Abgesehen von der Selbstverständlichkeit, möglichst alle Überreste des Kunstschaffens vergangener Epochen zu bewahren, gibt es bei der Wernerkapelle noch drei besondere Gründe für die Erhaltung des noch vorhandenen Bestandes in der heute sichtbaren Form; ihre denkwürdige Entstehung im Zusammenhang mit wüsten Ausschreitungen gegen die Juden, ihre Bedeutung als hochgotisches Kunstwerk und ihre Rezeption im Zeitalter der Romantik.

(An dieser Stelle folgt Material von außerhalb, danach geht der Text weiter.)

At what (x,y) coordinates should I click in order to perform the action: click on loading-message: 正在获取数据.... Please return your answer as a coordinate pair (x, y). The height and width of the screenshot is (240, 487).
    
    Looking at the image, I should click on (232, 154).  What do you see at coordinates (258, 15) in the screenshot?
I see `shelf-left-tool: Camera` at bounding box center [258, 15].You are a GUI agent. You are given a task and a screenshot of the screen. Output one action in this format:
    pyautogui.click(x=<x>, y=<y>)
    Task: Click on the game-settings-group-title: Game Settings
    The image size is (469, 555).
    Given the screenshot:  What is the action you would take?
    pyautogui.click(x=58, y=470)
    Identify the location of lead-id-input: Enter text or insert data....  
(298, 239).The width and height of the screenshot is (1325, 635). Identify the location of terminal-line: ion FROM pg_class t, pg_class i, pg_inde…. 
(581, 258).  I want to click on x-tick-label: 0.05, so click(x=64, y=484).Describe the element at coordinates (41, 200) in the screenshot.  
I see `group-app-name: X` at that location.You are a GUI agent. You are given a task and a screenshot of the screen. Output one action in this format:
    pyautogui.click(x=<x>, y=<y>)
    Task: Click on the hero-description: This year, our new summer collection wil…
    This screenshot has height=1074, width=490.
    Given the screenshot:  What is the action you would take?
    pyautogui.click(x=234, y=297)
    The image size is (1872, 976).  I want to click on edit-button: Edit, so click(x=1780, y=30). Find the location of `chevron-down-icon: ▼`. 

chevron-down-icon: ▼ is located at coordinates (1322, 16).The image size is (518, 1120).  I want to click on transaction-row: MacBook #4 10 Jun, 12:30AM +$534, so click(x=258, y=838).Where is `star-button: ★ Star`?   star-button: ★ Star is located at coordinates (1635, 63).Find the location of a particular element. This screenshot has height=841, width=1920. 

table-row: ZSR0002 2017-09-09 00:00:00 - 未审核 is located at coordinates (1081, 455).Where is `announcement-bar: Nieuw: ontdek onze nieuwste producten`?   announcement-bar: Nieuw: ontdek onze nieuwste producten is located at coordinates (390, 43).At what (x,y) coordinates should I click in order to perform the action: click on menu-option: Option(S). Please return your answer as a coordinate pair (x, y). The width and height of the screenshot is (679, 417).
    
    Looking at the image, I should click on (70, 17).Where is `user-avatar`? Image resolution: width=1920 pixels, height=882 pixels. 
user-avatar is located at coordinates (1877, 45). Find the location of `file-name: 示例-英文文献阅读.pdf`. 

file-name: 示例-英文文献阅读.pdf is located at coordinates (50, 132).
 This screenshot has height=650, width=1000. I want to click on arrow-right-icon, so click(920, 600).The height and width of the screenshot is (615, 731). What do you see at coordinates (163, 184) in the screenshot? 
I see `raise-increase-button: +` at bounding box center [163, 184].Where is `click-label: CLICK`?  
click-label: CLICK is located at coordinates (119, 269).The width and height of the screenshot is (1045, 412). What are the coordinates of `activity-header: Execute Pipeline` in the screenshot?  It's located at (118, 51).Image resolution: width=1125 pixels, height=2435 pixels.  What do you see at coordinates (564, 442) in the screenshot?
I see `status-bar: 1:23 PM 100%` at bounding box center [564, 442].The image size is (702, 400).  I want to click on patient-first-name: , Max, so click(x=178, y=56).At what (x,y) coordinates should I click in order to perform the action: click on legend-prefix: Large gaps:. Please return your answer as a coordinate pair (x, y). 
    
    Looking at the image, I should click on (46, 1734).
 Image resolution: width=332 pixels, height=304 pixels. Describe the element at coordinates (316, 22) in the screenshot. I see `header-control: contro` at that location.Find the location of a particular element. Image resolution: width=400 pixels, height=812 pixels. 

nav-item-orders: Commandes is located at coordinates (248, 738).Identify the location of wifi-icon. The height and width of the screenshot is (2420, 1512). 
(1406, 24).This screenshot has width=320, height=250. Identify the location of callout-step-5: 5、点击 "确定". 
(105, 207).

Voller Tragik ist die Vorgeschichte. Der Mord an dem Knaben Werner, dessen Leiche man in der Karwoche 1287 in Bacharach fand, wurde ohne vernünftigen Grund der Judengemeinde im benachbarten Oberwesel zur Last gelegt. Sofort setzte in den Rheinstädten eine wilde Judenverfolgung ein, der über 40 Menschen zum Opfer fielen. Gleichzeitig pilgerten die Volksmassen zum Grabe des als Märtyrer verehrten Werner, den man in der kleinen Kunibertskapelle auf dem Friedhof oberhalb der Bacharacher Pfarrkirche beigesetzt hatte. Obwohl die höheren kirchlichen und weltlichen Stellen sich zurückhielten, ja die Wallfahrt mißbilligten, war die Volksbewegung nicht aufzuhalten. Gelegentliche Ablässe zugunsten der Kunibertskapelle wurden bereitwillig als kirchliche Zustimmung aufgefaßt.

Bald nach 1289 muß mit dem Neubau begonnen worden sein, der um die alte Kapelle herum angelegt wurde. Bereits 1293 wurde der Südflügel geweiht. Der Ostchor folgte bis um 1320. Die vollendeten Teile erhielten Dächer, aber keine Gewölbe. Nach einer vorläufigen Weihe im Jahre 1337, bei der auch die Nordkonche bis in die Fensterbankhöhe gestanden haben dürfte, blieb der Bau unfertig liegen, hauptsächlich wohl, weil die erwartete Heiligsprechung Werners ausgeblieben war. Um diese doch noch zu erreichen, ließ der Frühhumanist Winand von Steeg, seit 1421 Pfarrer in Bacharach, in den Jahren 1428 und 1429 die Aussagen von 211 Personen zu Protokoll nehmen und setzte damit den Kanonisationsprozeß erneut in Gang. Obwohl Rom auch diesmal nicht reagierte, führten die Aktivitäten Winands zur Fortsetzung des Baus. Noch bevor er 1438 aus dem Pfarramt schied, dürften die Nordkonche, der kurze Westbau und die Gewölbe in allen Teilen der Kapelle vollendet gewesen sein.